Urbane and youthful 51 year old Hironari Nozaki has decided to call an end to his extensive and well-documented career within the upper echelons of the investment banking industry in favor of a life in academia.

Mr. Hironari has spent the last 11 years at Citi, where he served as Managing Director, and is moving on in order to lecture, imparting his detailed industry knowledge to undergraduates.

I’ve been thinking about a career in academia,” Mr Nozaki stated un a report by Bloomberg Business. “If you look at the structure of financial assets in Japan, you can see that the country’s financial literacy is low. I want to help nurture people, including in finance.”

Mr Nozaki began his career following his graduation from Tokyo’s Keio University in 1986 with a batchelor’s degree in economics, when he accepted a position in the planning department of Asahi Bank.

Two years ago, he explained to Institutional Investor “One unforgettable task I had was when I had the opportunity to negotiate with the Japanese government for the injection of public funds into thebanking system during the financial crisis of 1997 to 1999.”

He was then headhunted to become an analyst, moving to ABN AMRO in 2000, and then to HSBC Securities in Japan in 2001 before joining his current employer as Managing Director in 2004.

Mr. Nozaki’s appetite for acedemic study did not stop following his first degree in the mid 1980s.
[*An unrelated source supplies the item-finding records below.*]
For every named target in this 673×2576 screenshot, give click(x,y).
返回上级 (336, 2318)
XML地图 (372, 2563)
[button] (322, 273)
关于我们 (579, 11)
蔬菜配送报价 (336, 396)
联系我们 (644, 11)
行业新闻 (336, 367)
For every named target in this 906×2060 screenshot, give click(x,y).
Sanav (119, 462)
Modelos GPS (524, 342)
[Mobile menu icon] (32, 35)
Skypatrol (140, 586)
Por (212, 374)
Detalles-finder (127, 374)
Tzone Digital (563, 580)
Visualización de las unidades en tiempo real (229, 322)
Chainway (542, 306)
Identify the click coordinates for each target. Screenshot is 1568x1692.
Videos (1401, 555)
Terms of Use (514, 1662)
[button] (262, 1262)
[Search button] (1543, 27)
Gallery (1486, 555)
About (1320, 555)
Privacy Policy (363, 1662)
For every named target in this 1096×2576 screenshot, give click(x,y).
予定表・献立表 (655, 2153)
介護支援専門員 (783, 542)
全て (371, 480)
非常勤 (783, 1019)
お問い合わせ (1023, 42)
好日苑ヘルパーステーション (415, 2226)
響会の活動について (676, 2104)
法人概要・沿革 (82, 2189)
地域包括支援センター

He has since, alongside his corporate career, studied a master’s degree in public and private management at Yale School of Management and a PhD in policy studies at Chiba University of Commerce,

In his doctoral thesis, his work was published under the title of “Banking Policy for Enhancement of Financial Stability: Manager Characteristics, Compensation and Moral Hazard in Japanese Banks.”